EXERCISE DESCRIPTION: Reproduce the data below in full, replacing "heart icon" with "heart symbol" wherever it occurs and leaving everything else unchanged.

Target pointing data:
--------------------------------

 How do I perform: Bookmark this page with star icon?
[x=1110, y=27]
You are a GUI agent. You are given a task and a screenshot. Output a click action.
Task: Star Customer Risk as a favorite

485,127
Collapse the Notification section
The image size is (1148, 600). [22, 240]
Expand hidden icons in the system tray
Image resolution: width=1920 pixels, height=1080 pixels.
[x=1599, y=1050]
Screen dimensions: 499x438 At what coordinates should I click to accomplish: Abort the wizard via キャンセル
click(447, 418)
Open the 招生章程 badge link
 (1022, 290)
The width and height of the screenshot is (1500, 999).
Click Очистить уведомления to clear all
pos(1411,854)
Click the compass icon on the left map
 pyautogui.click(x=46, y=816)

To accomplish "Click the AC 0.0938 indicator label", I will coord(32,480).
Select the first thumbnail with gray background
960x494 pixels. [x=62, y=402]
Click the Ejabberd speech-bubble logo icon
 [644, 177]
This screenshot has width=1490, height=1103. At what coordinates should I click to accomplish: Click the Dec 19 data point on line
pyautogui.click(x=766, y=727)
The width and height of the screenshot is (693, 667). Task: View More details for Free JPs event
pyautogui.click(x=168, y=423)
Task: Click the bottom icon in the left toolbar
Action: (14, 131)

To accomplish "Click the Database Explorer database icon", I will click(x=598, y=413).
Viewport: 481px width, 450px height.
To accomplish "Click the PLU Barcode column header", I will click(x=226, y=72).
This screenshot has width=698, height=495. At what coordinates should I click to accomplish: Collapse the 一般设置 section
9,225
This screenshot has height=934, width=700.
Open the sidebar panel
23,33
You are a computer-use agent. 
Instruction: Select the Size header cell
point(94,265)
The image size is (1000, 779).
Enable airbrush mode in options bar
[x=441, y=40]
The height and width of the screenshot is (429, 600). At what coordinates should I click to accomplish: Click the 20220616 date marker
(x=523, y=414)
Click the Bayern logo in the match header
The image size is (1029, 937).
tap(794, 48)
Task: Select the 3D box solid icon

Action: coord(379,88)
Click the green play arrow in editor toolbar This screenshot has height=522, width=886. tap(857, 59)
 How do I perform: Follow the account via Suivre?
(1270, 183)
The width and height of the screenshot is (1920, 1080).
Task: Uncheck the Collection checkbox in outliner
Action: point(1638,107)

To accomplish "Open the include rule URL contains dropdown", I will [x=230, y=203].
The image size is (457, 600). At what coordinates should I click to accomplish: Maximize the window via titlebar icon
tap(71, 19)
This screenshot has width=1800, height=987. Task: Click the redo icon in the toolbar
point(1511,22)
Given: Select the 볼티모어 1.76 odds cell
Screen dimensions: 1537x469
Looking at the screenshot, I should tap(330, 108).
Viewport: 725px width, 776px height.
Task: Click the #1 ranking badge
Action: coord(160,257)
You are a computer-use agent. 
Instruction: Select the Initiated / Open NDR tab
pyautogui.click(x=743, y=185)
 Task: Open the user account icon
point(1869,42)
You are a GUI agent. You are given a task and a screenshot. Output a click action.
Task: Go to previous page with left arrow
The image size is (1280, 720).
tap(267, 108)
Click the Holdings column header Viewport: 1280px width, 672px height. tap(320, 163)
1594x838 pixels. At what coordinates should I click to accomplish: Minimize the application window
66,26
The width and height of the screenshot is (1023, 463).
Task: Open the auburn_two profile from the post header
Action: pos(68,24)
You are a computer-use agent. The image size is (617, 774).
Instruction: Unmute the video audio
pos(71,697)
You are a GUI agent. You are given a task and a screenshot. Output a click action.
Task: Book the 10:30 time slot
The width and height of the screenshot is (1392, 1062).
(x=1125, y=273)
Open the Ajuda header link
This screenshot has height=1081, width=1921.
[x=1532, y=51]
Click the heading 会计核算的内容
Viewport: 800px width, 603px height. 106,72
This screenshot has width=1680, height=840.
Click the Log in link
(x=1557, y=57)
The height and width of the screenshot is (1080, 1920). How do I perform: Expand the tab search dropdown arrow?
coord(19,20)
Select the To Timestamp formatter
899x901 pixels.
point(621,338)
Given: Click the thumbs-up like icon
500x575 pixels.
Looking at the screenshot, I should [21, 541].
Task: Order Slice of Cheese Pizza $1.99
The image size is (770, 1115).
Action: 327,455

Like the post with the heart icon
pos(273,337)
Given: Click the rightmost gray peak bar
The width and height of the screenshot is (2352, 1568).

--------------------------------

PROBLEM SOLUTION:
 How do I perform: Bookmark this page with star icon?
[x=1110, y=27]
You are a GUI agent. You are given a task and a screenshot. Output a click action.
Task: Star Customer Risk as a favorite

485,127
Collapse the Notification section
The image size is (1148, 600). [22, 240]
Expand hidden icons in the system tray
Image resolution: width=1920 pixels, height=1080 pixels.
[x=1599, y=1050]
Screen dimensions: 499x438 At what coordinates should I click to accomplish: Abort the wizard via キャンセル
click(447, 418)
Open the 招生章程 badge link
 (1022, 290)
The width and height of the screenshot is (1500, 999).
Click Очистить уведомления to clear all
pos(1411,854)
Click the compass icon on the left map
 pyautogui.click(x=46, y=816)

To accomplish "Click the AC 0.0938 indicator label", I will coord(32,480).
Select the first thumbnail with gray background
960x494 pixels. [x=62, y=402]
Click the Ejabberd speech-bubble logo icon
 [644, 177]
This screenshot has width=1490, height=1103. At what coordinates should I click to accomplish: Click the Dec 19 data point on line
pyautogui.click(x=766, y=727)
The width and height of the screenshot is (693, 667). Task: View More details for Free JPs event
pyautogui.click(x=168, y=423)
Task: Click the bottom icon in the left toolbar
Action: (14, 131)

To accomplish "Click the Database Explorer database icon", I will click(x=598, y=413).
Viewport: 481px width, 450px height.
To accomplish "Click the PLU Barcode column header", I will click(x=226, y=72).
This screenshot has width=698, height=495. At what coordinates should I click to accomplish: Collapse the 一般设置 section
9,225
This screenshot has height=934, width=700.
Open the sidebar panel
23,33
You are a computer-use agent. 
Instruction: Select the Size header cell
point(94,265)
The image size is (1000, 779).
Enable airbrush mode in options bar
[x=441, y=40]
The height and width of the screenshot is (429, 600). At what coordinates should I click to accomplish: Click the 20220616 date marker
(x=523, y=414)
Click the Bayern logo in the match header
The image size is (1029, 937).
tap(794, 48)
Task: Select the 3D box solid icon

Action: coord(379,88)
Click the green play arrow in editor toolbar This screenshot has height=522, width=886. tap(857, 59)
 How do I perform: Follow the account via Suivre?
(1270, 183)
The width and height of the screenshot is (1920, 1080).
Task: Uncheck the Collection checkbox in outliner
Action: point(1638,107)

To accomplish "Open the include rule URL contains dropdown", I will [x=230, y=203].
The image size is (457, 600). At what coordinates should I click to accomplish: Maximize the window via titlebar icon
tap(71, 19)
This screenshot has width=1800, height=987. Task: Click the redo icon in the toolbar
point(1511,22)
Given: Select the 볼티모어 1.76 odds cell
Screen dimensions: 1537x469
Looking at the screenshot, I should tap(330, 108).
Viewport: 725px width, 776px height.
Task: Click the #1 ranking badge
Action: coord(160,257)
You are a computer-use agent. 
Instruction: Select the Initiated / Open NDR tab
pyautogui.click(x=743, y=185)
 Task: Open the user account icon
point(1869,42)
You are a GUI agent. You are given a task and a screenshot. Output a click action.
Task: Go to previous page with left arrow
The image size is (1280, 720).
tap(267, 108)
Click the Holdings column header Viewport: 1280px width, 672px height. tap(320, 163)
1594x838 pixels. At what coordinates should I click to accomplish: Minimize the application window
66,26
The width and height of the screenshot is (1023, 463).
Task: Open the auburn_two profile from the post header
Action: pos(68,24)
You are a computer-use agent. The image size is (617, 774).
Instruction: Unmute the video audio
pos(71,697)
You are a GUI agent. You are given a task and a screenshot. Output a click action.
Task: Book the 10:30 time slot
The width and height of the screenshot is (1392, 1062).
(x=1125, y=273)
Open the Ajuda header link
This screenshot has height=1081, width=1921.
[x=1532, y=51]
Click the heading 会计核算的内容
Viewport: 800px width, 603px height. 106,72
This screenshot has width=1680, height=840.
Click the Log in link
(x=1557, y=57)
The height and width of the screenshot is (1080, 1920). How do I perform: Expand the tab search dropdown arrow?
coord(19,20)
Select the To Timestamp formatter
899x901 pixels.
point(621,338)
Given: Click the thumbs-up like icon
500x575 pixels.
Looking at the screenshot, I should [21, 541].
Task: Order Slice of Cheese Pizza $1.99
The image size is (770, 1115).
Action: 327,455

Like the post with the heart symbol
pos(273,337)
Given: Click the rightmost gray peak bar
The width and height of the screenshot is (2352, 1568).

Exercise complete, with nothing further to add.